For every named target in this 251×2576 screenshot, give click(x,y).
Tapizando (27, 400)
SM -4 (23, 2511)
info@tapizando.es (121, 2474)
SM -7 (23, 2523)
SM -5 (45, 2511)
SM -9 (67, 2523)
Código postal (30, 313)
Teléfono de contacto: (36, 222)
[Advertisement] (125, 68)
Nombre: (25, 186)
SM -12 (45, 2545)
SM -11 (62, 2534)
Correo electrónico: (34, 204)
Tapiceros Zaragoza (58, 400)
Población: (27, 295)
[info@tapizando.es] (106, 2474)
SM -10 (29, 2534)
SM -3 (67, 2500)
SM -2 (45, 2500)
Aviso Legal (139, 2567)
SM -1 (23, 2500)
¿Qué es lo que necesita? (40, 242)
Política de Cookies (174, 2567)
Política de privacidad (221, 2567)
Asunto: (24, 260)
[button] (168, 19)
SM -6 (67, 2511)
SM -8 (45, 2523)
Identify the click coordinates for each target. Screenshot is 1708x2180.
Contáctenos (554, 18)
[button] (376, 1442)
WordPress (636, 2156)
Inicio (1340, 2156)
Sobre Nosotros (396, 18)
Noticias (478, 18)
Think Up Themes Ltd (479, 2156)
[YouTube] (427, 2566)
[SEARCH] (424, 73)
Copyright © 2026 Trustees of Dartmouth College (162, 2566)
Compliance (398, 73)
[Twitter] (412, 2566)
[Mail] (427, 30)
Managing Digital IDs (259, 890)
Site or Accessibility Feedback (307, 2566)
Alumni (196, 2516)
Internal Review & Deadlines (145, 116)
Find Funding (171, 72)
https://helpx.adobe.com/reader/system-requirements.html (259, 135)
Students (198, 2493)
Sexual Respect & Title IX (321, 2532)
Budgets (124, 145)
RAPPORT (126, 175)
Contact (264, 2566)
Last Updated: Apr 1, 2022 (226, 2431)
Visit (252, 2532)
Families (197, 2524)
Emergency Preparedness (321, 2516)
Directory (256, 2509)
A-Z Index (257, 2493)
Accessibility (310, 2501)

******************************

[Task statement]: Out of the data above, transcribe exactly and only the lines starting with the line that has "Teléfono de contacto: (36, 222)" and going on through the line that has "[button] (376, 1442)", both included.

[Result for this task]:
Teléfono de contacto: (36, 222)
[Advertisement] (125, 68)
Nombre: (25, 186)
SM -12 (45, 2545)
SM -11 (62, 2534)
Correo electrónico: (34, 204)
Tapiceros Zaragoza (58, 400)
Población: (27, 295)
[info@tapizando.es] (106, 2474)
SM -10 (29, 2534)
SM -3 (67, 2500)
SM -2 (45, 2500)
Aviso Legal (139, 2567)
SM -1 (23, 2500)
¿Qué es lo que necesita? (40, 242)
Política de Cookies (174, 2567)
Política de privacidad (221, 2567)
Asunto: (24, 260)
[button] (168, 19)
SM -6 (67, 2511)
SM -8 (45, 2523)
Identify the click coordinates for each target. Screenshot is 1708x2180.
Contáctenos (554, 18)
[button] (376, 1442)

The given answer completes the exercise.